### COMPITO BREVE A
Rispondi in base al testo su Gaia De Megni.
(i) Chi è la curatrice della mostra "Leitmotiv"?
(ii) Fino a quale data è stata prorogata la mostra?
(iii) In quale fiera l'artista potrebbe essere premiata come giovane artista emergente?

Arco Madrid 2025
Gaia De Megni, Leitmotiv, 2024. Veduta dell'installazione. Foto Roberto Sala

Gaia De Megni – Falling in Art

“Leitmotiv” è la prima personale di Gaia De Megni alla Fondazione La Rocca di Pescara. La mostra, a cura di Francesca Guerisoli, è stata prorogata fino al 14 febbraio 2025

Ieri ho scoperto che Gaia De Megni potrebbe essere premiata come giovane artista emergente ad Arte Fiera Bologna. Non provo meraviglia, al contrario, penso che sia la cosa più naturale del mondo, perché la sorpresa, l’ho avuta quando l’ho sentita parlare. Determinata, sicura, capace di trasmettere un’incredibile energia. 

Intendiamoci, la sua mostra non è facile, è complessa. Ci sono dovuta ritornare più volte alla Fondazione per guardare da vicino le cose, per scoprire i dettagli che sfuggono al primo sguardo. Ho dovuto “scorticare” uno per uno l’artista e le sue opere, quasi come Tiziano nel Supplizio di Marsia.

### COMPITO BREVE B
Ricopia fedelmente le righe, dalla prima fino a quella che contiene "(480, 360). point(66,299)", inclusa.

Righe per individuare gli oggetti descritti
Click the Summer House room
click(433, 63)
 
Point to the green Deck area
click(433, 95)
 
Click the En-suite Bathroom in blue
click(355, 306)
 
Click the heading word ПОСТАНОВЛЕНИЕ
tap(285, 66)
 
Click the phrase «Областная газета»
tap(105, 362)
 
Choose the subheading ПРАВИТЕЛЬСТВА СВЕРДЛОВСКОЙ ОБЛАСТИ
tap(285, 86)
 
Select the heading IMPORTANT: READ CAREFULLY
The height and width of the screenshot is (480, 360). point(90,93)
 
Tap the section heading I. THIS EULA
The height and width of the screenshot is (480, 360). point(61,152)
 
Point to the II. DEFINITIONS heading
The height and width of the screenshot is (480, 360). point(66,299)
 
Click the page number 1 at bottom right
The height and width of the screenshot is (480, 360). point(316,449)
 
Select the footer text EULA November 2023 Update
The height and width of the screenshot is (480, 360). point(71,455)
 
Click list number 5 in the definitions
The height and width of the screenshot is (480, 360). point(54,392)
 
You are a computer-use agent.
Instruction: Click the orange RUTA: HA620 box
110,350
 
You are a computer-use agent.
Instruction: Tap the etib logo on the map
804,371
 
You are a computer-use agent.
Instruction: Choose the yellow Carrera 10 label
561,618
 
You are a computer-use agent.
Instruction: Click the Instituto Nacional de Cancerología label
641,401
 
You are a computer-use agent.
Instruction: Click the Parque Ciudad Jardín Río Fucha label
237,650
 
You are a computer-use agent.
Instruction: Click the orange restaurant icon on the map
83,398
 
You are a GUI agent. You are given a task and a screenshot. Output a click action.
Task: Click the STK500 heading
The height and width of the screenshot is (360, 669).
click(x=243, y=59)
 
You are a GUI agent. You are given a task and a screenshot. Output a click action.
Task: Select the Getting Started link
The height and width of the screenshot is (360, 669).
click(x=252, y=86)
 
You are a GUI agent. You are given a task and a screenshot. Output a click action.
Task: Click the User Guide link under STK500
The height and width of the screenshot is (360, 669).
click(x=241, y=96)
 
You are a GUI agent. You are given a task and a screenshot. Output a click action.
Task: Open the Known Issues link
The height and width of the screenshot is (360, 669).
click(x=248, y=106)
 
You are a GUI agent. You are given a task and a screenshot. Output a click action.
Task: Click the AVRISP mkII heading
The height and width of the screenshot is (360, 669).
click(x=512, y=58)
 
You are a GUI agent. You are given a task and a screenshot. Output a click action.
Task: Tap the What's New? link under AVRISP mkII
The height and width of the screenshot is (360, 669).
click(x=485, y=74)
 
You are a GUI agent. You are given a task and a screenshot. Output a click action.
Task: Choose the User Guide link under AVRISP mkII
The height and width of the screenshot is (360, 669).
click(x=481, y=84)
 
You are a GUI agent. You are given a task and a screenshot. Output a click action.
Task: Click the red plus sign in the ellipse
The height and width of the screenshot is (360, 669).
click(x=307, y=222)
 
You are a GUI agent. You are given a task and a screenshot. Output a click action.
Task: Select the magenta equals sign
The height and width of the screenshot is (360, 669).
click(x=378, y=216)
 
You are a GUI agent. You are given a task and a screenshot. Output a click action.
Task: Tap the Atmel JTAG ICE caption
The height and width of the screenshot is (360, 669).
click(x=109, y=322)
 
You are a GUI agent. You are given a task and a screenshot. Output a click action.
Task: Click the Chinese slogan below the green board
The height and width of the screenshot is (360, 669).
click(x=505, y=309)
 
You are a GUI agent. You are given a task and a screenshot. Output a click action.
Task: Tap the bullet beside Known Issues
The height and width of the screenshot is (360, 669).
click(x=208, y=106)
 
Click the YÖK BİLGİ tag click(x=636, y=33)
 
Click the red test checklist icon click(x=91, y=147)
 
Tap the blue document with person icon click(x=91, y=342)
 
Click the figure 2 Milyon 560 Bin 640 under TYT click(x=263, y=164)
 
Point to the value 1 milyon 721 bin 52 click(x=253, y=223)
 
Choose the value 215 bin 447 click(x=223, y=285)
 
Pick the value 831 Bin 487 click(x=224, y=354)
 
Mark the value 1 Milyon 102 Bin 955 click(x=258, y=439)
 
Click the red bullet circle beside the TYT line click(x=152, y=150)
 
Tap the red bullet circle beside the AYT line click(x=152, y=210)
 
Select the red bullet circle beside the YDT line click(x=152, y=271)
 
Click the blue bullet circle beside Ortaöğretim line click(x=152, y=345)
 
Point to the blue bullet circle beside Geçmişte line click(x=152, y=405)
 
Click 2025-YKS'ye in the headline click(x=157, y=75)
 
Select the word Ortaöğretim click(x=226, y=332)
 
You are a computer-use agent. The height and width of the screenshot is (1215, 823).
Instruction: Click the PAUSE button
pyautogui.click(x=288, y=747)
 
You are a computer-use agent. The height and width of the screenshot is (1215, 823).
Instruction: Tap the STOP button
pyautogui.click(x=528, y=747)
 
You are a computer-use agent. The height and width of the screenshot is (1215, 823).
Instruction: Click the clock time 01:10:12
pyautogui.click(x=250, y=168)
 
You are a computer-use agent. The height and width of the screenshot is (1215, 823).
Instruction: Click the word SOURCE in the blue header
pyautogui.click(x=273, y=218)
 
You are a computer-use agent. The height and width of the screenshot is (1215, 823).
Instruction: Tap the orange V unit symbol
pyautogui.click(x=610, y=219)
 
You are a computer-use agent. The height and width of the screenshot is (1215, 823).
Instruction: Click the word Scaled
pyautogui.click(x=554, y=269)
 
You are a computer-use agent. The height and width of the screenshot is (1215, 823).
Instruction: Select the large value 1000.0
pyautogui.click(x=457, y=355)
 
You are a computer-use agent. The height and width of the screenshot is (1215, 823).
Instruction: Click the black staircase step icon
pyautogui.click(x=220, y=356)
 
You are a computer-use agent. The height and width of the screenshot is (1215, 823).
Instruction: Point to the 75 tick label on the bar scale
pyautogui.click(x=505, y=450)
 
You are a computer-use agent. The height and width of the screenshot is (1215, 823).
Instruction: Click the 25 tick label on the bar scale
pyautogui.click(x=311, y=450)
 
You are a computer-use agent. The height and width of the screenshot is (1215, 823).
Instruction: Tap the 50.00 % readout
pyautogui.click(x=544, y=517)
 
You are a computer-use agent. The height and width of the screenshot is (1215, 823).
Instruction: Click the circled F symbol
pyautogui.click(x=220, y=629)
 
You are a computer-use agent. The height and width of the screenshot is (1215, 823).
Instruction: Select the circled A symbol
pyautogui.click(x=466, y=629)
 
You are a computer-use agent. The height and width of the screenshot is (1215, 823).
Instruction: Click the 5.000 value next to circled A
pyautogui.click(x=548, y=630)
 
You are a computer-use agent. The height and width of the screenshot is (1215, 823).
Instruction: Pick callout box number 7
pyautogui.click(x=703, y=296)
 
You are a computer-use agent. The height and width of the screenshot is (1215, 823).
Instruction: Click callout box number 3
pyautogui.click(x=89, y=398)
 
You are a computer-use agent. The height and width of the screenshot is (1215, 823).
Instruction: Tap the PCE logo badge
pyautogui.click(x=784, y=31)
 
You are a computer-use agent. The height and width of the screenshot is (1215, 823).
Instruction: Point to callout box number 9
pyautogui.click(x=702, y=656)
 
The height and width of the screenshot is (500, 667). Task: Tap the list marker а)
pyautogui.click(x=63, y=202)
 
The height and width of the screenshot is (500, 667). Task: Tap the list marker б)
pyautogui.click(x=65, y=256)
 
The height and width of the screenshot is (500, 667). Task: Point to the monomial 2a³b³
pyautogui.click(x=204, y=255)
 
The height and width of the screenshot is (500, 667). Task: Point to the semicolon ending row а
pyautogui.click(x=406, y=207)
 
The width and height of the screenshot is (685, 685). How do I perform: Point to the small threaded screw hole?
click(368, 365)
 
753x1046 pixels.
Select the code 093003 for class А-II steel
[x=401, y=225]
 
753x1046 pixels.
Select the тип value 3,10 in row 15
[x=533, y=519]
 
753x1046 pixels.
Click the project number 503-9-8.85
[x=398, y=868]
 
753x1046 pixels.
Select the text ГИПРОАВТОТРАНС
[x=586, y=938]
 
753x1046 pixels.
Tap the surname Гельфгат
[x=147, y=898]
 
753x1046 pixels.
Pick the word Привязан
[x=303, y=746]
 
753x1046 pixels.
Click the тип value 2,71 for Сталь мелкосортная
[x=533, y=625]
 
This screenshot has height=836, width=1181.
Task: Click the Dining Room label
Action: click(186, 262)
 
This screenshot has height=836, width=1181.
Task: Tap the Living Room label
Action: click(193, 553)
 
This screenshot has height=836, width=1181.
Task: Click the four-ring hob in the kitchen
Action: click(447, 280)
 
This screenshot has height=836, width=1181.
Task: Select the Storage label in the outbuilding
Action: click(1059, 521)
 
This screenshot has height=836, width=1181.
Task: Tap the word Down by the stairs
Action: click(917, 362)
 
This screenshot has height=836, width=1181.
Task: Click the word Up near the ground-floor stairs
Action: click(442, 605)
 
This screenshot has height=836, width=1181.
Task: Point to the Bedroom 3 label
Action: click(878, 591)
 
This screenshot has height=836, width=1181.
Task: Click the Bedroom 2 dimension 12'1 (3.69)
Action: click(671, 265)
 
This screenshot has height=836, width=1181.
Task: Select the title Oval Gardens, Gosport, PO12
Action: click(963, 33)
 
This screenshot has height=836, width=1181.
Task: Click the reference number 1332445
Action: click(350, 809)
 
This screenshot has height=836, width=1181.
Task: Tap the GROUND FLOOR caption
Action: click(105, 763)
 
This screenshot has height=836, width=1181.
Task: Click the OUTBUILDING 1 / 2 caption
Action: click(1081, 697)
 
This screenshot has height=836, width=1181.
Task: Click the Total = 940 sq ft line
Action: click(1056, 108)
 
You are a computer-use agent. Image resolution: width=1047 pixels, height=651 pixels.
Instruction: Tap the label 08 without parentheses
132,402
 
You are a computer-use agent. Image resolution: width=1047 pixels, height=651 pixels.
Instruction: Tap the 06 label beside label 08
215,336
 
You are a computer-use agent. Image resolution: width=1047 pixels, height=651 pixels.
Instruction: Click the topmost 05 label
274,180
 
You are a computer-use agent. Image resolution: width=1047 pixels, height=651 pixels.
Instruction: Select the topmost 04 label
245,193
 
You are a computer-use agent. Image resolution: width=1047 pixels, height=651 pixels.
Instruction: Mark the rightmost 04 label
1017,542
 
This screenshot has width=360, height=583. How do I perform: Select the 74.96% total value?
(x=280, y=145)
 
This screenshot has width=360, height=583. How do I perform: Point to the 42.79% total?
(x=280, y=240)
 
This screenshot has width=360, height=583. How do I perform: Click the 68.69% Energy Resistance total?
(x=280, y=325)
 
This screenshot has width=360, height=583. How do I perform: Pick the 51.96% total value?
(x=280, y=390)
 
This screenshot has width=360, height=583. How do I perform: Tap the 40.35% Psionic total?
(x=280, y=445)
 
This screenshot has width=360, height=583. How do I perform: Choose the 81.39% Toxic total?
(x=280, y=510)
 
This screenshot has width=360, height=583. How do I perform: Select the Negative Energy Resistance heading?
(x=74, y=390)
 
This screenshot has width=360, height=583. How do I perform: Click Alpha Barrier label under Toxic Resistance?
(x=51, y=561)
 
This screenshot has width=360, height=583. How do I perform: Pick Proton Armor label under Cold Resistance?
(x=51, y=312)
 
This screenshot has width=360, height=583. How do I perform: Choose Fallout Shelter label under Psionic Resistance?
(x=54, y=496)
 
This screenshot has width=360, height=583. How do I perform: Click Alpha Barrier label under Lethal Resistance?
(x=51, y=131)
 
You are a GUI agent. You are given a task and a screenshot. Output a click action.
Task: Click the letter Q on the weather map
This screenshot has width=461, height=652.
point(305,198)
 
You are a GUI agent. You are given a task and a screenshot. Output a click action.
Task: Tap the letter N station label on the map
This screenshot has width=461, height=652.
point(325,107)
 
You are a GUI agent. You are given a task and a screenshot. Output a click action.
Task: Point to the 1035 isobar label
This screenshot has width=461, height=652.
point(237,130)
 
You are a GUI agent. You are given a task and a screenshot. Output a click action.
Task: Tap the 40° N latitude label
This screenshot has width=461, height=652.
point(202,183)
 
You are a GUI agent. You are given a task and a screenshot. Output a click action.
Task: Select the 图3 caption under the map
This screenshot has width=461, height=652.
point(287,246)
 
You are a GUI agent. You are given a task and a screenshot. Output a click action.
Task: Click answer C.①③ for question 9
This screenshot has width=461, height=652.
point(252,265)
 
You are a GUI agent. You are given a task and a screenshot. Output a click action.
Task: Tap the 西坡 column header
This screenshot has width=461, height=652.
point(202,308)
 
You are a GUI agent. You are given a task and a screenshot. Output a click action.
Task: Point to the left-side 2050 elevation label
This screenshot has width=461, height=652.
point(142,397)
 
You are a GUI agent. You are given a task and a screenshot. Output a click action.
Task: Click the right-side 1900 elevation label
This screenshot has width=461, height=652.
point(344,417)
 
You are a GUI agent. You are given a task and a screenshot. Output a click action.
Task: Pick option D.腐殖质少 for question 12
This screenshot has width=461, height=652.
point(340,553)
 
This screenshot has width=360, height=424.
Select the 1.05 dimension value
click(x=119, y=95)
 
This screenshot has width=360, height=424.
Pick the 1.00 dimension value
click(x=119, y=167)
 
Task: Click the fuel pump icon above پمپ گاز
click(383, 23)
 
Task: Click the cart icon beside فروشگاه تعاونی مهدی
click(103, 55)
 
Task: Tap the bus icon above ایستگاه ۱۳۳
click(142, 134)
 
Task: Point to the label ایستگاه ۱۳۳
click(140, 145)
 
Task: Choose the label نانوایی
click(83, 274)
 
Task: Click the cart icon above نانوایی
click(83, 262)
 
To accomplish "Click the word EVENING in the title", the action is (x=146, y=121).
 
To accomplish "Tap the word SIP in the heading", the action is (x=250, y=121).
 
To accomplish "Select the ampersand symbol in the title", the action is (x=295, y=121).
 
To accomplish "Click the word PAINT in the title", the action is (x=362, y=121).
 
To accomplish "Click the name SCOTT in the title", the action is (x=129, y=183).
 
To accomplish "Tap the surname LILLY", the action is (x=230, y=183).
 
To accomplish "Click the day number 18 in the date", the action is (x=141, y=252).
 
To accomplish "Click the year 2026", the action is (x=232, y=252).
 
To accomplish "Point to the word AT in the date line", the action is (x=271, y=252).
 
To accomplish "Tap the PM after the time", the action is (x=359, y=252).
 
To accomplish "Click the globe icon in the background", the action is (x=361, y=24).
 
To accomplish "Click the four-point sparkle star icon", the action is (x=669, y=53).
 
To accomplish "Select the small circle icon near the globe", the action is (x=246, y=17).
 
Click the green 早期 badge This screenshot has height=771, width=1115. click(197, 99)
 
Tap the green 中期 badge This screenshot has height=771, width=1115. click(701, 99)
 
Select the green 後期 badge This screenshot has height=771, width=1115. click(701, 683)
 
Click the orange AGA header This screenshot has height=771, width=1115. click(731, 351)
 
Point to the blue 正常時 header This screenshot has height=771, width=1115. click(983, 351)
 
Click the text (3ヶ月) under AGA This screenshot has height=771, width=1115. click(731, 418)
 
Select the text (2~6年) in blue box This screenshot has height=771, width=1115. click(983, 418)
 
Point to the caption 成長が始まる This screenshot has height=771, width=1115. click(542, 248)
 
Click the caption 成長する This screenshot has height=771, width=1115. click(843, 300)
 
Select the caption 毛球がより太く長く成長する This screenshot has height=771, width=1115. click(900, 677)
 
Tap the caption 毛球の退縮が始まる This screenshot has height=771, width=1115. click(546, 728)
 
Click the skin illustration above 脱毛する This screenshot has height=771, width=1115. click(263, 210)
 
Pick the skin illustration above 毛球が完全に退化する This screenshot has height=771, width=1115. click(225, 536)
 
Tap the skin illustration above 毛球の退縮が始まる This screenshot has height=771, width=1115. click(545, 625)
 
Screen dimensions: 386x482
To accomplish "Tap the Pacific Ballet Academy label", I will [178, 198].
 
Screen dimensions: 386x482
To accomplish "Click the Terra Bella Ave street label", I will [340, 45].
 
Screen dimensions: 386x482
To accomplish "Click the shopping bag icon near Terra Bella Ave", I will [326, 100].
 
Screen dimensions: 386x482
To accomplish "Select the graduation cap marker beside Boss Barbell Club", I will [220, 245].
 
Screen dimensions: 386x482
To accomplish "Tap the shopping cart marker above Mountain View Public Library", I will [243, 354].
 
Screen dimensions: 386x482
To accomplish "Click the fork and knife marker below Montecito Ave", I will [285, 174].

### RISULTATO ESERCIZIO A
(i) Francesca Guerisoli.
(ii) Fino al 14 febbraio 2025.
(iii) Ad Arte Fiera Bologna.

### RISULTATO ESERCIZIO B
Click the Summer House room
click(433, 63)
 
Point to the green Deck area
click(433, 95)
 
Click the En-suite Bathroom in blue
click(355, 306)
 
Click the heading word ПОСТАНОВЛЕНИЕ
tap(285, 66)
 
Click the phrase «Областная газета»
tap(105, 362)
 
Choose the subheading ПРАВИТЕЛЬСТВА СВЕРДЛОВСКОЙ ОБЛАСТИ
tap(285, 86)
 
Select the heading IMPORTANT: READ CAREFULLY
The height and width of the screenshot is (480, 360). point(90,93)
 
Tap the section heading I. THIS EULA
The height and width of the screenshot is (480, 360). point(61,152)
 
Point to the II. DEFINITIONS heading
The height and width of the screenshot is (480, 360). point(66,299)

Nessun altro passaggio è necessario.